Minivans have gotten a bad rap. They make so much sense yet are perpetually out of fashion. Granted, they aren't pretty, and certainly aren't macho. But they pack more people in comfort and safety into a shorter, handier length than any other kind of vehicle. That's why so many people buy them. But even more people should buy them. They are a common-sense kind of choice.
And the Hyundai Entourage is a common-sense kind of minivan. Even its name suggests its function: Entourage is French for "all the people and things that seem to follow me around." That's a concept American parents can understand.
The Entourage has just enough room for six in pleasant yet functional surroundings. (Seven is a squeeze.) It has a five-speed automatic transmission to help get the best fuel economy and performance out of its V6 engine. Its ride is comfortable, and yet the Entourage has no barge-like tendencies when it comes to handling.
Most sensible of all, the Entourage offers the same kind of safety equipment you'll find on the Honda Odyssey and Toyota Sienna. Established life-savers that come standard on the Entourage include electronic stability control (to control skids), and anti-lock brakes with electronic brake-force distribution and brake assist. Side-impact air bags inflate from the front seats for torso protection, and air curtains cover the side windows for vital head protection in a rollover or side-impact crash. Front-seat active head restraints move forward in a rear-end crash to minimize whiplash injuries.
In fact, with a five-star crash test rating from the National Highway Traffic Safety Administration (NHTSA), and a Top Safety Pick rating from the Insurance Institute for Highway Safety (IIHS), the Entourage has the best crash-safety ratings any minivan has yet earned. And yet Hyundai says the Entourage is the lowest priced minivan you can buy with power sliding doors and a backup warning sensor.
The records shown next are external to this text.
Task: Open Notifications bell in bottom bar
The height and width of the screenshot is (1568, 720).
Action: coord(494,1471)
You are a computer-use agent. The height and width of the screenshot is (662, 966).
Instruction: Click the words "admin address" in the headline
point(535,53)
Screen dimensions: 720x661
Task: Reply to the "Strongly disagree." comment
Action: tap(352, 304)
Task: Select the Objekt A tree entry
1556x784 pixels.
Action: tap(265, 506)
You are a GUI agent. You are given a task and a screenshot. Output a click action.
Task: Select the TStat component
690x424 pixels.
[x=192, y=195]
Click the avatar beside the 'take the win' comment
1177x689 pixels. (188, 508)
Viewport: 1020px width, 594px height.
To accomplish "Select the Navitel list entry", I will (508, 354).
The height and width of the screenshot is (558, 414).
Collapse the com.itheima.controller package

Changes are few for 2008. Last year's mid-level SE has been dropped in favor of more generous option packages for the base-level GLS; while this year's Limited comes with more standard features and fewer options. When we added up the numbers ourselves, we found that a Limited with all the goodies lists for $200 less this year than last year.
One more common-sense feature is Hyundai's long warranty. The bumper-to-bumper coverage is five years or 60,000 miles, while the powertrain is covered for 10 years or 100,000 miles. That's more than either Honda or Toyota; although those Japanese automakers have a superior track record when it comes to reliability. But attractive features, performance and pricing make the Entourage worth a serious look.
All-new for 2007, the Hyundai Entourage is the first minivan to wear the Hyundai badge; but it is not the first minivan from the Hyundai Business Group. Kia, a Hyundai subsidiary since 1998, has sold the Sedona minivan here in the U.S. since 2002. Sedona was completely redesigned for 2006; and the Hyundai Entourage shares its structure with the Sedona.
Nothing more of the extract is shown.